Joined: Fri Jan 11, 2013 8:39 pm
Posts: 5
To me, the hardest part in doing Basketball Analytics right now is data manipulation. I have enough of a stats/math background that I have various tools that I'd love to run numbers through, but actually getting that data in a format I can work with (generally just a simple CSV will work) is hard to make happen.
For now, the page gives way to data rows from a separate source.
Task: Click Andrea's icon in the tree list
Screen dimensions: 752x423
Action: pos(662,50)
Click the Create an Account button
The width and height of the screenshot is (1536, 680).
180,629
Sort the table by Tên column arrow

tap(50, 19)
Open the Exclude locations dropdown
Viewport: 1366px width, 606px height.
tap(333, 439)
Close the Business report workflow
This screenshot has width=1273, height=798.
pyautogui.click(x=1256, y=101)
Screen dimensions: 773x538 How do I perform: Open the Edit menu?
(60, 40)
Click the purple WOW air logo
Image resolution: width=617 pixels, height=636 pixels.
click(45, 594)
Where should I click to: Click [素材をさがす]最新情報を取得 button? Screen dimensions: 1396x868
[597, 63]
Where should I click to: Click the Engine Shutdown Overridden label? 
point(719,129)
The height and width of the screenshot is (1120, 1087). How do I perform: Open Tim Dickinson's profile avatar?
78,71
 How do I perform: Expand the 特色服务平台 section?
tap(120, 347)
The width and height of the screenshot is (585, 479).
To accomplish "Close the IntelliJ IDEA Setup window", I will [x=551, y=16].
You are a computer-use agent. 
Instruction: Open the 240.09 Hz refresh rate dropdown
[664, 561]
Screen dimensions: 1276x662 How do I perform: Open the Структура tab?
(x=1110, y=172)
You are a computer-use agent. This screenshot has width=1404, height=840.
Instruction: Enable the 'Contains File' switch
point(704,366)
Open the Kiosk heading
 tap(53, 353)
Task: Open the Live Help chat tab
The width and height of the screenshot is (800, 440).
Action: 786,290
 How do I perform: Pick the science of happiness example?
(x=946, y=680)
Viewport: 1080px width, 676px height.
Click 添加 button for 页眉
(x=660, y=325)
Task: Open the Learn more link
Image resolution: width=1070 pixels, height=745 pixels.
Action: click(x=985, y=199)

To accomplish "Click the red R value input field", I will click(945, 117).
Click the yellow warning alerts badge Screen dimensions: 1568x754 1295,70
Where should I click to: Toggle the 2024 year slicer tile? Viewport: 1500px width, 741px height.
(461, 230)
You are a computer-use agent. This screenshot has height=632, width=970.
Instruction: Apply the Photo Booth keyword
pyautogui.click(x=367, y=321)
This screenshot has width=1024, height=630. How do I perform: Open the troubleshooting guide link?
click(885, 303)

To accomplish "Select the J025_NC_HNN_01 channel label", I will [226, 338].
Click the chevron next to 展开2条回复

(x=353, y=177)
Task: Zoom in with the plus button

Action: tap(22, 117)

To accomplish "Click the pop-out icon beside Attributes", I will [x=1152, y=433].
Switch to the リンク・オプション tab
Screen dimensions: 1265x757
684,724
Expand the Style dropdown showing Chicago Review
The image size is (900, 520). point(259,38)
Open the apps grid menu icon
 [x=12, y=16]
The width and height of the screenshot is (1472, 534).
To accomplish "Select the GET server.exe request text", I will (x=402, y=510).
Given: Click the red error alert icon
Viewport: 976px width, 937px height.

For example, the data at basketball-reference is useful, and it's fantastic that I can format individual tables as CSVs. However, it's difficult to get in a format where you're looking at differences between players in any sort of meaningful way; you have to download each player's table one at a time, then do some excel work to make it workable. It would be great if there were some sort of downloadable database with player statistics. Indeed, one existed, but it's only updated through 2009 (databasebasketball.com).

Ditto with the +/- numbers. There's a real need right now for someone to keep public, updated RAPM numbers, and I have the software/knowhow to do that... except the play-by-play data is so scattered. With a play-by-play parser, or database along the lines of the old basketballvalue one, this would be a much easier project to tackle.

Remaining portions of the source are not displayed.